One thing that might help you out with consistancy.

Instead of training "when you feel like it" maybe plan sessions in advance.
i.e.  On tuesday nights and thursday nights at 5:00 I will do this session.
      On Sundays I will do this particular session.

That way when it comes to those times you know it is training time. Instead of just thinking to yourself  "is it training time?"   

You need to be realistic with your training level and goals and have them planned out if you want to be able to stick with them.

Luke.


----------



## BloodMoney (Oct 2, 2010)

l_uk3y said:


> One thing that might help you out with consistancy.
> 
> Instead of training "when you feel like it" maybe plan sessions in advance.
> i.e.  On tuesday nights and thursday nights at 5:00 I will do this session.
> ...



Spot on. Cant add anything to that. Regime and consistency are the keys to good training. They _are _discipline.


----------



## jungerkrieger (Oct 2, 2010)

well i always try to divide it up by days, and work out every other day in the morning or before i go to bed. see ive changed jobs, moved, graduated, went back to school, and other stuff so my schedule has rarely been consistent but maybe if i set a specific time. 

so nobody else has this problem except for me!? wonderful

what about the rest of the things i was talking about?

training techniques?

conditioning?


----------



## BloodMoney (Oct 4, 2010)

In respons to your PM:

Well im not going to list off all the conditioning and training I do lol, it varies from week to week and would be an epic novel of a post, if I could remember them all. Roughly, I do:

3x BJJ a week, with a minimum of 45 minutes rolling on the matt (nothing like matt fitness).

Occasionally we will do some BJJ conditioning but I dont have time to do that much anymore. Look these up on the net, they are hard to explain, but basically they are crawling drills. Well run round the park a few times, speeding up each lap. Then well spider crawl to a marker and back, walk on our hands in pressup position to a marker and back etc

2-4 Chun sessions a week where I chain punch a wall bag, practice wooden dummy and other drills by myself or 4 corners, striking drills or Chi Sau with a partner. (This doesnt count formal Chun classes I also teach, because im instructing and not very active during these times).

2x Gym sessions a week. Basically we do a lot of stuff at the gym, we do back, legs, core, arms etc. Rotating per week. Lately ive been targeting my core and legs, so hard out leg presses (30x reps @ 200kg at least) and shitloads of burpees, pushups, situps/crunches, swiss ball stuff, prone holds, kneeling weight assisted crunch things etc (sorry I dont know all the technical names for things lol).
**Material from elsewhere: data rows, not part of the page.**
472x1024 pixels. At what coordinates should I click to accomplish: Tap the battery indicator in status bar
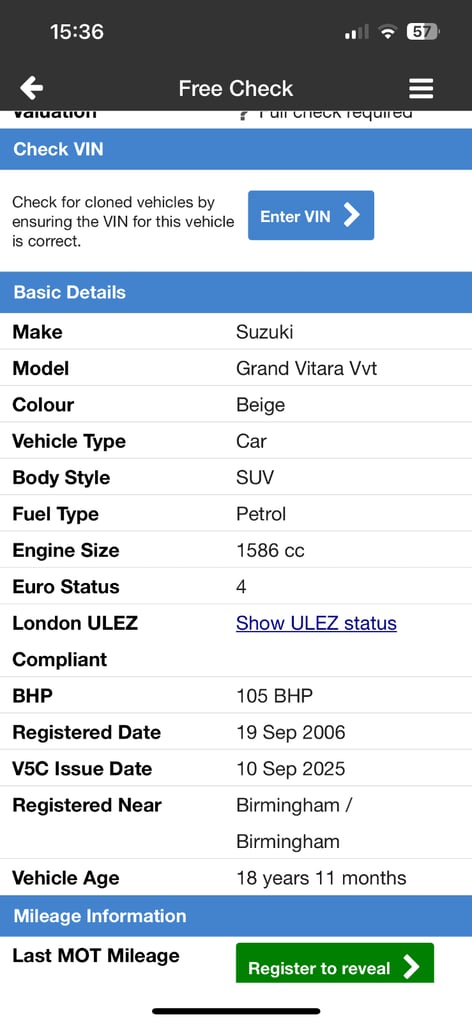point(423,31)
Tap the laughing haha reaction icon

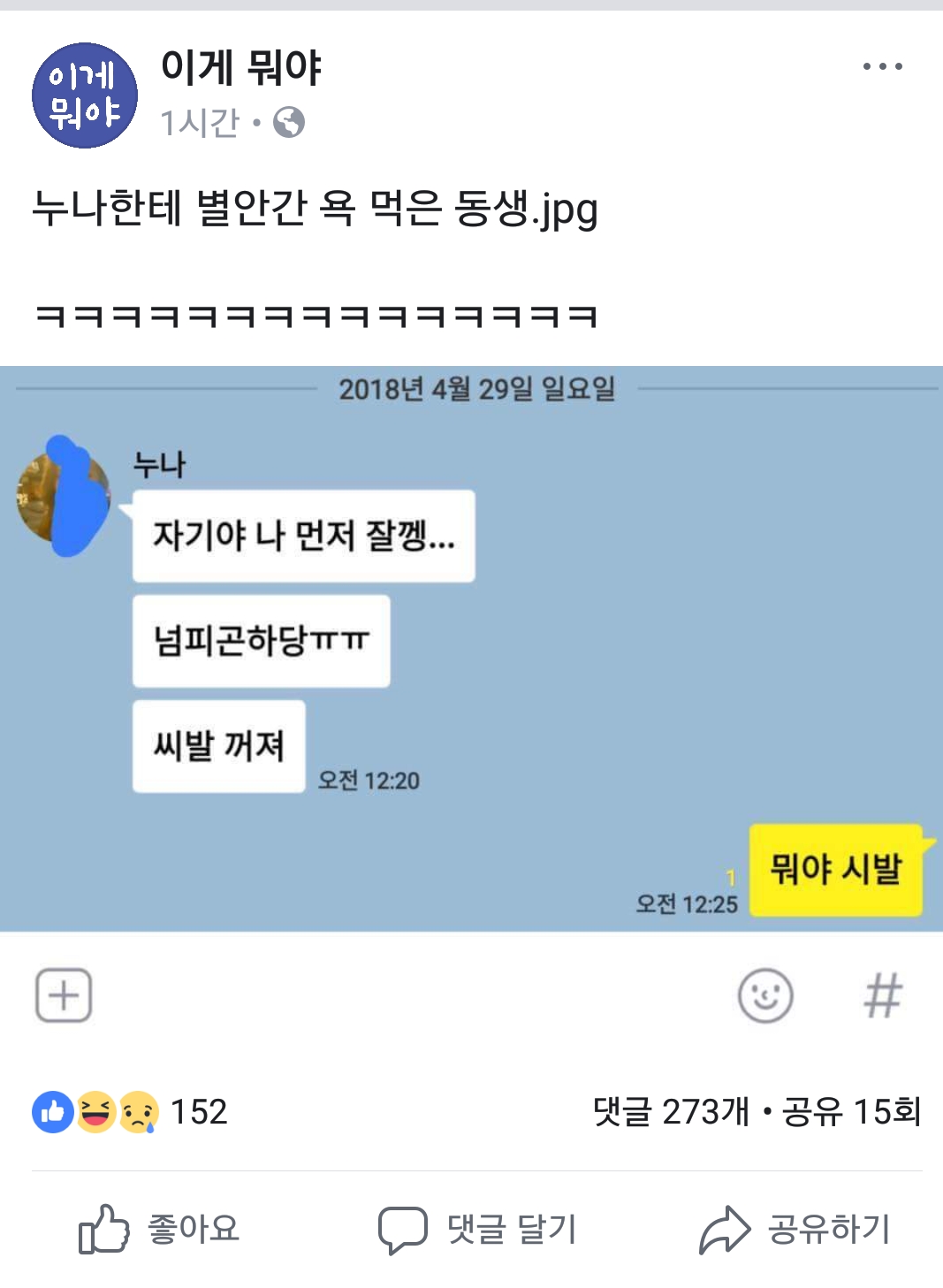click(95, 1112)
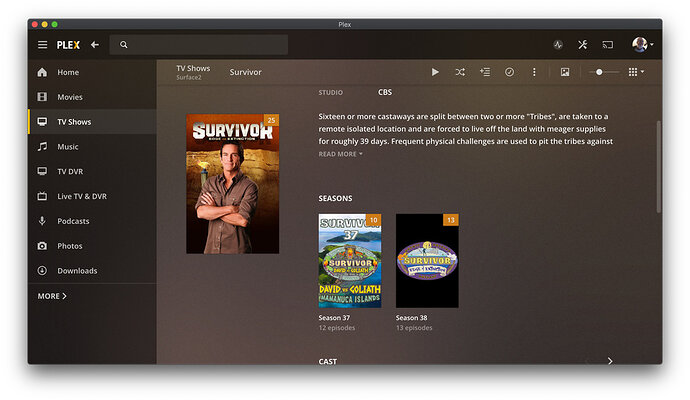The height and width of the screenshot is (400, 690).
Task: Open the activity pulse icon
Action: point(558,45)
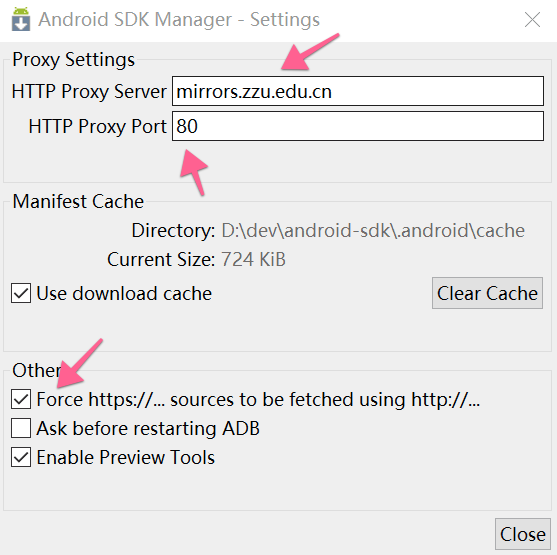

Stuff using your own body weight as resistance too (like pullups with different grips, as your doing) and some cardio. I dont really like running so I only do a bit of that, mainly its on the cross trainer and rowing machine, or doing cross fit stuff (just google it). No idea on Muay Thai conditioning, not really keen on battering my shins to a bloody pulp, I want to still be able to go tramping when im 50.

I train 6 nights a week, generally multiple things per night. A lot of the time my brain says "your too tired, dont train tonight" or "I cant be bothered going to the gym tonight" and I just calmly tell it to STFU and train anyway. Even the most dedicated, motivated guy still cant be bothered a lot of the time, difference is he just does it while others sit at home and watch tv. All those infomercials claiming  10 second workouts because "no ones got time nowdays" are ********. I work a fulltime job, am married, have an active band and enjoy shooting and hunting. I get time for all that in, you just gotta go hard  As a result though I dont have many friends, nor do I ever go out and party, or go on holiday etc...but hey I didnt say there wouldnt be sacrifices.


----------



## jungerkrieger (Oct 8, 2010)

thank u that was most helpful


----------